If life expectancy is unchanged by treatment (which is currently under research) it becomes likely that patients will spend a smaller proportion of their life after diagnosis in long-term care. As a consequence, the cost of treatment itself might be reduced. However, available cholinesterase inhibitors currently cost up to £1200 per patient per annum and there is clearly a considerable cost involved in specialist assessment and monitoring current provision of which could easily be overwhelmed if the rate of referral were markedly to increase. The new cholinesterase inhibitors may therefore not reduce the cost of Alzheimer's disease to the NHS. However, even if it is cost-neutral, the slowing of cognitive decline and loss of functioning clearly has great potential to improve the quality of life for patients and their carers.

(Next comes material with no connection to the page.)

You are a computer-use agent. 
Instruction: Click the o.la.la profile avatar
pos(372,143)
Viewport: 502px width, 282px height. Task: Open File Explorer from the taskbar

Not all patients with dementia have Alzheimer's disease at a stage appropriate for treatment with cholinesterase inhibitors. Indeed, many that do will not wish to receive treatment because of either tolerability or personal choice. However, that the treatment is available to suitable patients seems a justifiable cost that the NHS must bear. It would seem likely that the cholinesterase inhibitors will have applications beyond their current use in dementia in Alzheimer's disease. Future use will require demonstrable advantages at both the trial stage and clinical audit. As experience grows with this class of drug, their prescription will increasingly become the concern of primary care. It will be necessary to develop protocols by which primary and secondary care services can integrate the effective provision and monitoring of treatment. The additional time this will require, together with the expertise necessary in cognitive assessment, might see the attachment of specialist liaison nurses to primary care, supervised at secondary care level.
The cost of these interventions seems a relatively low price to pay if they can diminish the human tragedy of Alzheimer's disease. The least sufferers might expect is parity with the restrictions placed on the introduction of other potentially beneficial treatments.